◆ Entries shown

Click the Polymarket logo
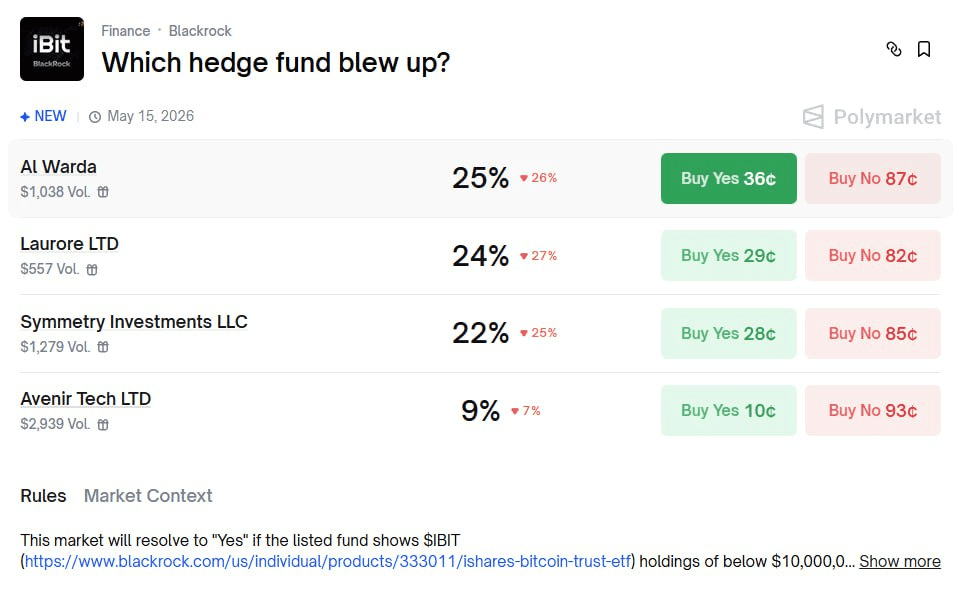Viewport: 959px width, 603px height. click(872, 117)
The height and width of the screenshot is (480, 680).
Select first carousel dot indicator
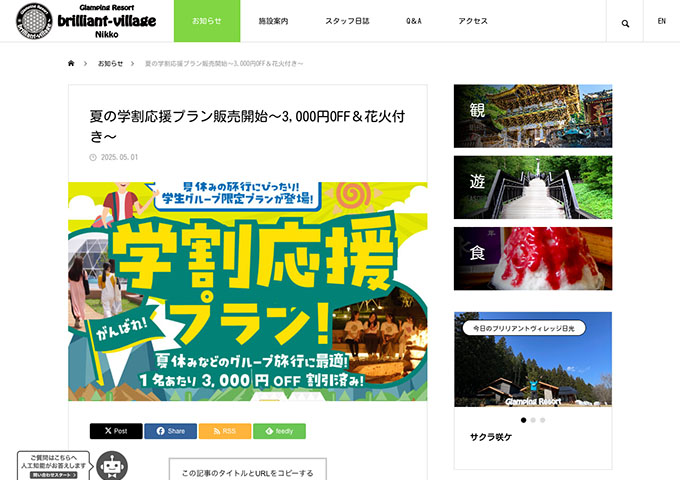523,420

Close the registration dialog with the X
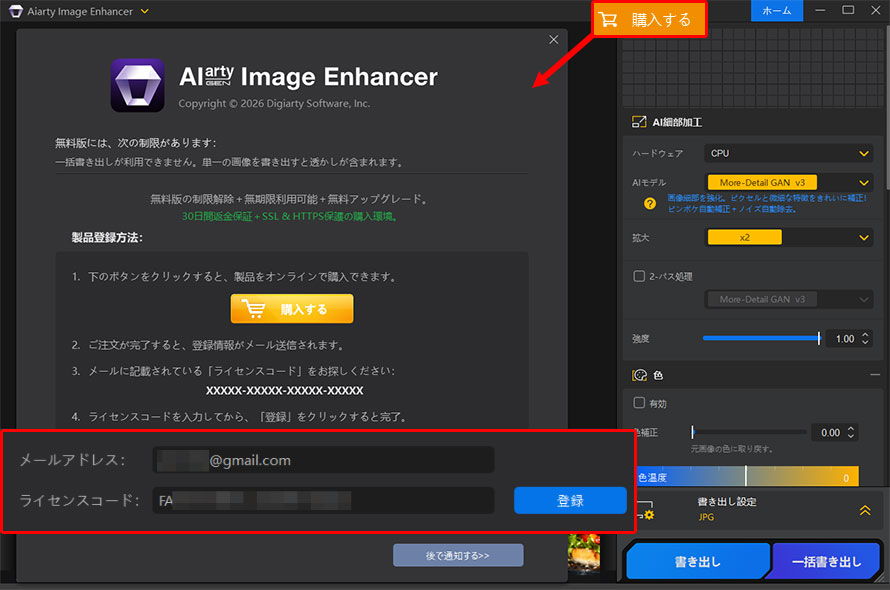(x=553, y=39)
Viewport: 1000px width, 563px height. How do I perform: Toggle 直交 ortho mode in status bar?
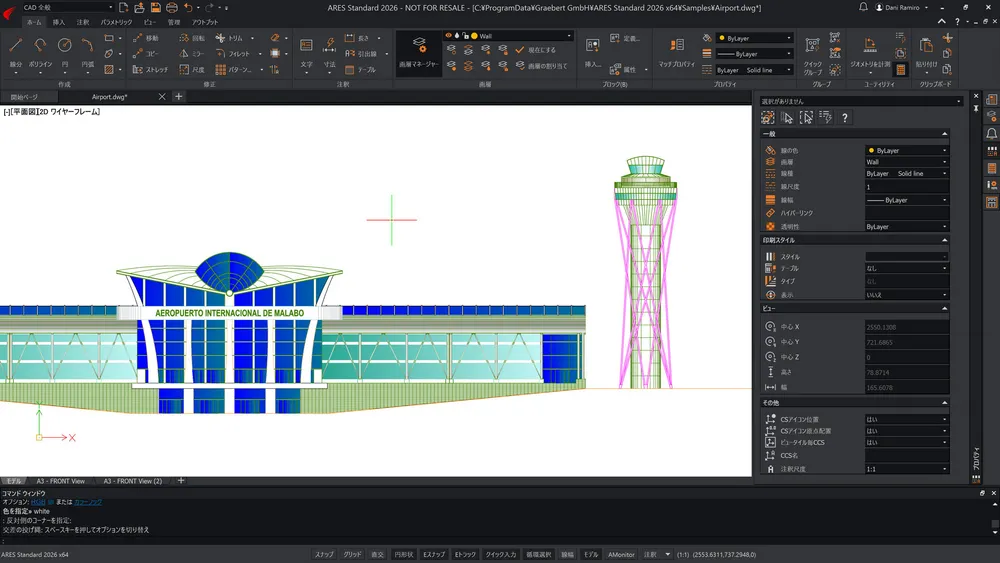coord(377,554)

◆ What you will do
All that belongs in the answer is the lines from the line with "The height and" through the closing line of the entries, inclusive, transcribed exactly and free of pictures.

◆ Expected output
The height and width of the screenshot is (480, 680).
Select first carousel dot indicator
523,420

Close the registration dialog with the X
(x=553, y=39)
Viewport: 1000px width, 563px height. How do I perform: Toggle 直交 ortho mode in status bar?
coord(377,554)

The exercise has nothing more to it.